Apollinaire Le Bas

Japon, Détroit de Shimonoseki, Ville de Shimonoseki, Les escaliers du sanctuaire Kameyama Hachiman-gū JAPON Pagode de Shimonosaki, construite sur le bord de la Mer


Inscription , au dessus et au dessous de la photographie, sur le support

JAPON
Pagode de ShimonosaKi, construite sur le bord de la Mer.


Commentaire

Vue de la mer, quand on passait le détroit, le sanctuaire shintō Hachiman-gū était spécialement impressionnant avec son escalier qui semblait plonger dans la mer 1 . Alfred Roussin décrit ainsi cette photographie de Le Bas reproduite en gravure dans son article sur l'expédition de Shimonoseki publié dans Le Monde Illustré du 31 décembre 1864 : 

« La photographie no 2 représente les escaliers de la pagode de Kamihama-yū à Simonosaki, située sur le bord de mer. Rien n'est pittoresque comme cette suite de terrasses superposées, ombragées d'arbres touffus et ornées de ces lanternes de pierre, en forme de pyramides, qui précèdent toutes les pagodes japonaises. Plus loin, à droite, s'aperçoit le bâtiment où stationnent les officiers de la douane ».

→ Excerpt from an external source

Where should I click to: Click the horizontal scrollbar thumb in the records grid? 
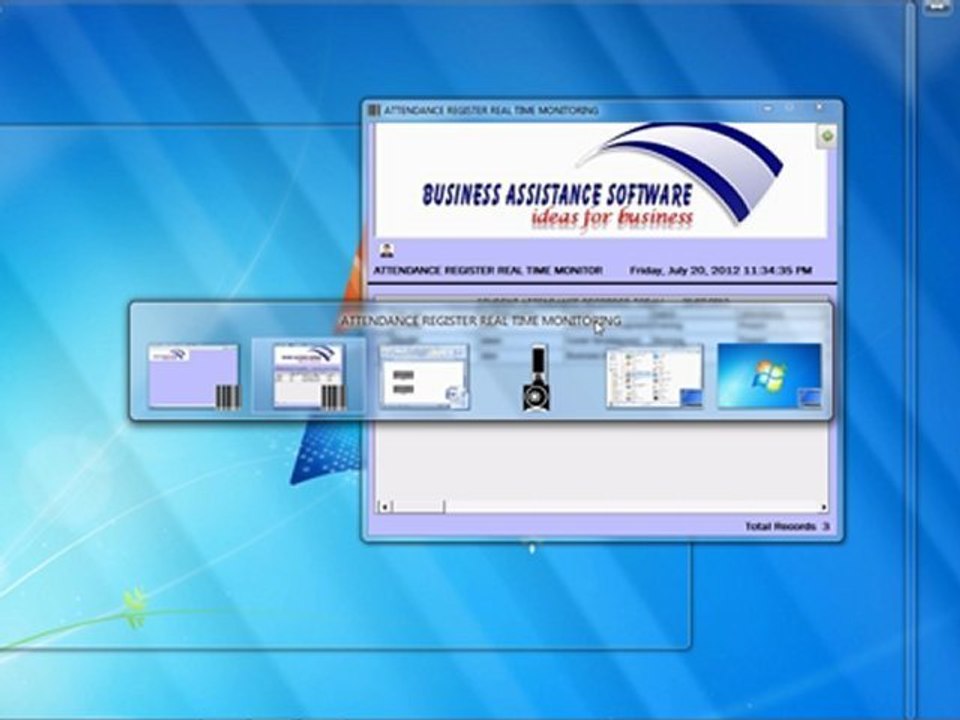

Ce sanctuaire shintō était dédié au dieu de la guerre, Hachiman, car ce détroit était inscrit tragiquement dans l'histoire militaire du Japon bien avant l'époque Bakumatsu. Le 25 avril 1185, c'est ici que se déroula la bataille navale de Dan-no-ura, bataille décisive qui acheva la terrible guerre civile de Genpei qui opposait les fiefs Minamoto (Genji) et Taira (Heike) depuis 1180. Ce jour là, la flotte des Genji, commandée par Minamoto no Yoshitsune anéantit celle des Heike (Taira). Voyant la défaite inévitable, afin que le jeune empereur du Japon, Antoku, âgé de huit ans, ne soit pas capturé par les Minamoto, dame Nii, sa grand mère, veuve de Taira no Kiyomori, le prit dans ses bras et se précipita avec lui dans les flots. La grande saga historique bouddhique du xive siècle, Le Dit des Heike (Heike monogatari), relate ainsi cette scène dramatique emblématique de « l'impermanence de toutes choses » (mono no aware), le concept bouddhique qui traverse toute cette saga :

« Empereur, tournez-vous vers l’Est afin d’honorer Amaterasu-Omikami, la déesse du soleil et à l’Ouest pour invoquer le Bouddha Amida et sa terre pure. Vous êtes devenu empereur parce que vous avez obéi aux dix bons préceptes au cours de votre précédente vie ; mais maintenant votre fortune a pris fin. Cette terre est une terre de douleur. Je vous emmène dans un autre royaume. »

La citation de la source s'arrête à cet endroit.